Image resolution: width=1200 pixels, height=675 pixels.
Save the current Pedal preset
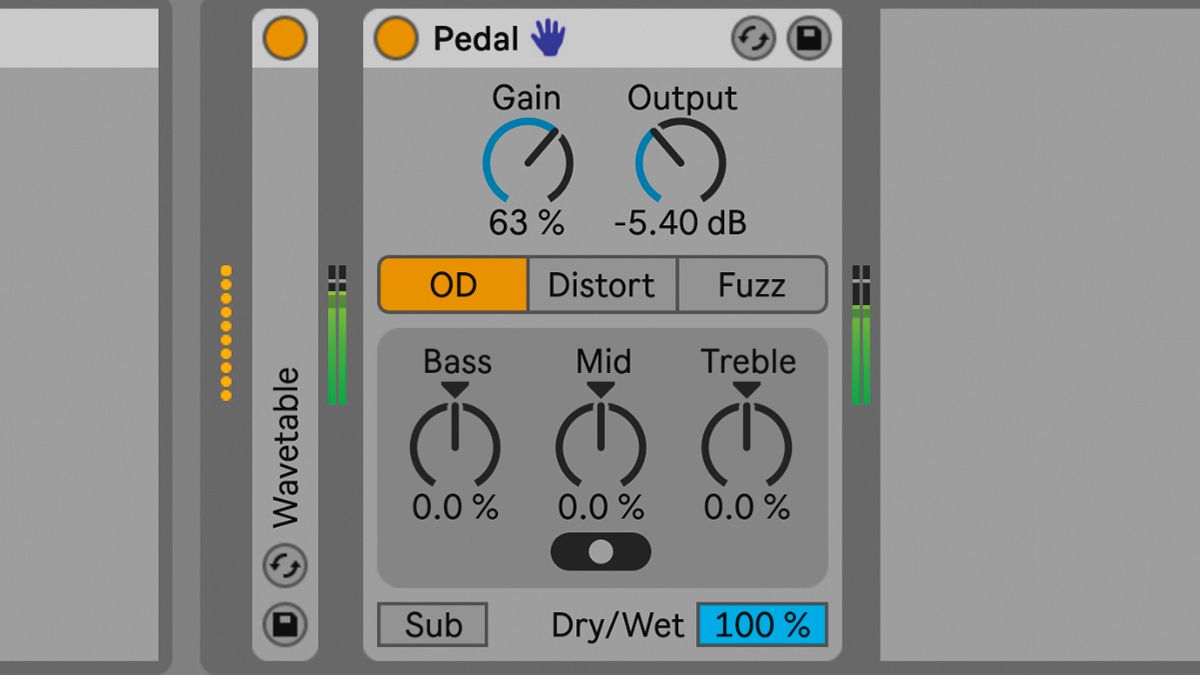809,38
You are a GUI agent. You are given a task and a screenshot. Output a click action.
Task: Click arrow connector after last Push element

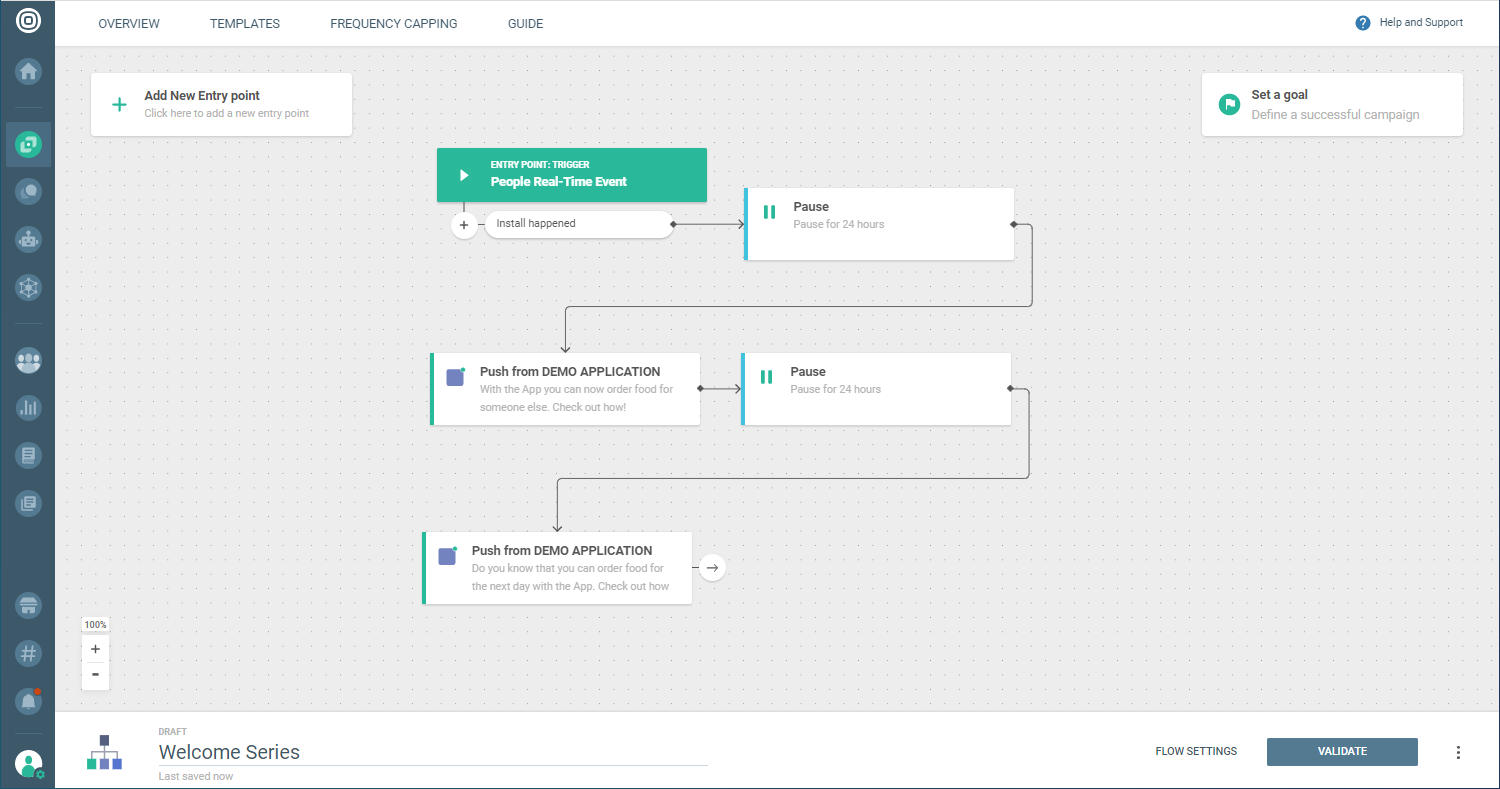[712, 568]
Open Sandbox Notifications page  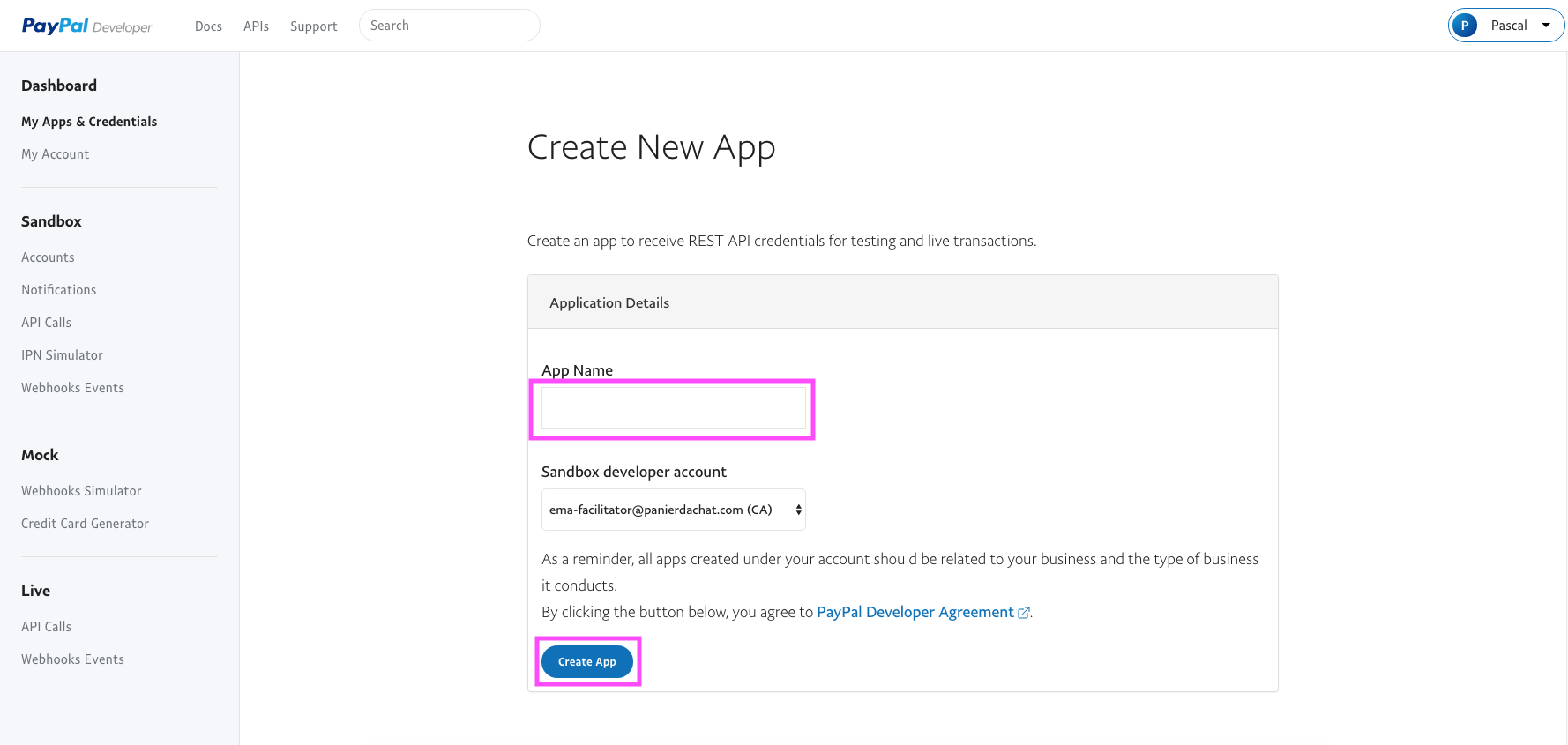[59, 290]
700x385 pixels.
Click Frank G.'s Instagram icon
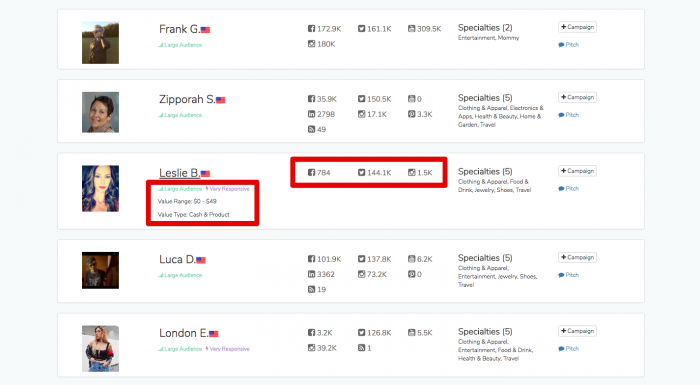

========

## Problem description
A single figure is required: how many lines above contain the word "pixels".

## Result below
2